According to this guide, the sigma in this formula refers to the sigmoid activation function. The guide does not tell exactly why the sigmoid function is used here, so I will try to give a full explanation of how this loss formulation works (page 8, formula 1 in the InstructGPT paper):
$\text{loss}(\theta)=-\frac{1}{\binom{K}{2}}E_{(x,y_w,y_l) \sim D} [log(\sigma(r_\theta(x,y_w)-r_\theta(x,y_l)))]$
In the following I will use the notation from the paper:
$x$ refers to the given instruction
($y_w$, $y_l$) refers to a pair of responses out of the list of responses which a human ranked based on their preference
$y_w$ refers to the response that is preferred over the other, lesser preferred response $y_l$
$r$ refers to the reward model
$\theta$ refers to the trainable parameters of that reward model
$\sigma$ refers to the sigmoid activation function.

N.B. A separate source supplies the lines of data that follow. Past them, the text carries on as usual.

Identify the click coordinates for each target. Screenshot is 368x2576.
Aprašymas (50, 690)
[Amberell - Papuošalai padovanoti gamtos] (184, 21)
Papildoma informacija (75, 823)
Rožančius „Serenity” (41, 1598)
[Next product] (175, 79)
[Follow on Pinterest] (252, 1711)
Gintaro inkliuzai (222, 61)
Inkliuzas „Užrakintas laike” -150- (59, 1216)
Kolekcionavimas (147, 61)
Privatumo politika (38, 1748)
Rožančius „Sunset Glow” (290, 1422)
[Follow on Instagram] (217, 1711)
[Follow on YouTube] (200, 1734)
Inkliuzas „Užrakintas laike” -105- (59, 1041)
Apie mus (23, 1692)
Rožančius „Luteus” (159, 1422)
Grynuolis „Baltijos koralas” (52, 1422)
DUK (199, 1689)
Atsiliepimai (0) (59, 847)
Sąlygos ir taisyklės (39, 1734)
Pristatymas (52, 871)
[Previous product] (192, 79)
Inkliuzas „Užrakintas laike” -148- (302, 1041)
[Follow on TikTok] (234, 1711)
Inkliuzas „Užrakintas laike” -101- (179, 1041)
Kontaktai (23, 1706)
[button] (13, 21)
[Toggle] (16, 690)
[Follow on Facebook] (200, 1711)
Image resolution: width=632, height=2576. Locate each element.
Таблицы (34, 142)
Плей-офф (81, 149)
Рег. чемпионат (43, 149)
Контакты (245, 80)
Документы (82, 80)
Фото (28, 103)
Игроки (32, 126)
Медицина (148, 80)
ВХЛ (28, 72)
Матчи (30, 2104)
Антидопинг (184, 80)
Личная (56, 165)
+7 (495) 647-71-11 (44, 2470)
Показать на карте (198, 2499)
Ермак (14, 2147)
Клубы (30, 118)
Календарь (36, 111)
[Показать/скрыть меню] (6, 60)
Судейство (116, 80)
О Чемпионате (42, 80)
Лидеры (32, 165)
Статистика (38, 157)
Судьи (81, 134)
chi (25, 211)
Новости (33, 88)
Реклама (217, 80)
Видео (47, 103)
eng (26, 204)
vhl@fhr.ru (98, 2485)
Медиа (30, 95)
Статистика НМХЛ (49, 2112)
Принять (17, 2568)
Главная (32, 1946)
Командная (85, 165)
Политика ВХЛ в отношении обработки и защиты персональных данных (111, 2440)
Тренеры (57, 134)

If you interpret $\sigma(r_\theta(x, y_w) - r_\theta(x, y_l))$ as the probability that the reward model assigns a higher reward to the preferred response $y_w$ than to the lesser preferred response $y_l$, the formula makes total sense. How do you maximize a probability? Exactly, by minimizing the negative log of that probability (this is called negative log likelihood). Hence the minus sign in front of the formula and log function around the sigmoid.
In order to elaborate a bit more on that: If the reward model is working fine, then $r_\theta(x, y_w)$ will be a very large positive number and $r_\theta(x, y_l)$ will be a much lower number (maybe even a negative number). The difference $r_\theta(x, y_w) - r_\theta(x, y_l)$ will then be a very large positive number. And the sigmoid of a very large positive number approaches $1$. In that case, everything is according to plan and the loss will be very small (close to zero). However, if the reward model is failing, the assigned reward $r_\theta(x, y_w)$ might be much smaller than $r_\theta(x, y_l)$. Hence, the difference $r_\theta(x, y_w) - r_\theta(x, y_l)$ will be a (possibly very large) negative number. Take the sigmoid of that and you get a value that approaches $0$ (thus, the probability that the reward model assigns a higher reward to the preferred response will be small). As we are trying to maximize a probability by minimizing the negative log likelihood, we get a large loss in that case.
As there will be a varying number of ranked responses for each instruction in one batch ("between $K = 4$ and
$K = 9$ responses"), the losses of those pairwise comparisons must be weighted, so that each instruction has the same impact on the gradient update, no matter how many responses the humans have been presented for each instruction. The number of pairwise comparisons out of $K$ is $\binom{K}{2}$.
In order to wrap it up: By minimizing the loss described in the paper, the reward model gets incentivized to assign a large positive reward to responses the (hopefully adequately paid cough) humans in front of their computers consider to be very good responses and very large negative rewards to responses which those humans consider to be very bad. And this is exactly what is desired in order to fine-tune an LLM according to human preference using reinforcement learning.